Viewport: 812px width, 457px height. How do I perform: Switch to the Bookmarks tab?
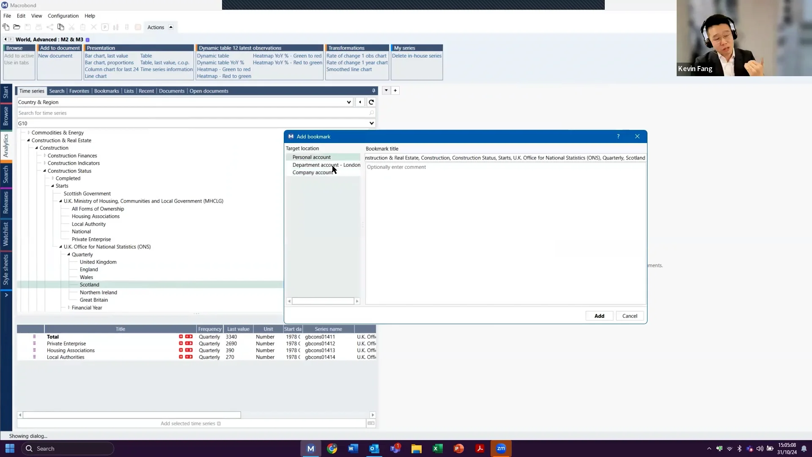click(107, 91)
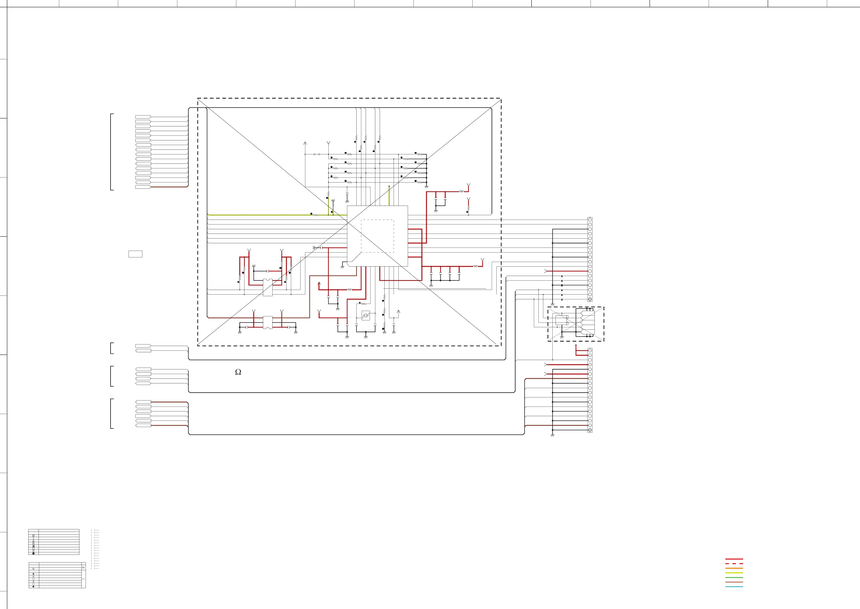Click the lower small IC with bottom notch
The image size is (860, 609).
(268, 323)
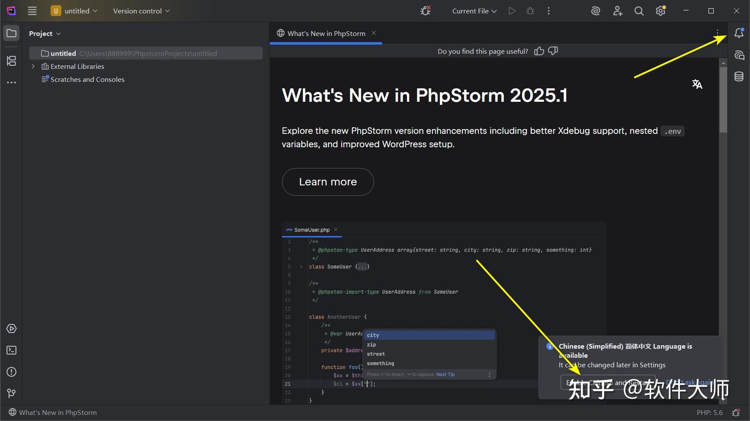Open Settings via the gear icon
The width and height of the screenshot is (750, 421).
pos(660,11)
⁂
Requirement: This task calls for the records to be copied exactly, without pictures.

Solution for this exercise:
Viewport: 812px width, 457px height. How do I perform: Switch to the Bookmarks tab?
click(107, 91)
Click the lower small IC with bottom notch
The image size is (860, 609).
(268, 323)
Open Settings via the gear icon
The width and height of the screenshot is (750, 421).
pos(660,11)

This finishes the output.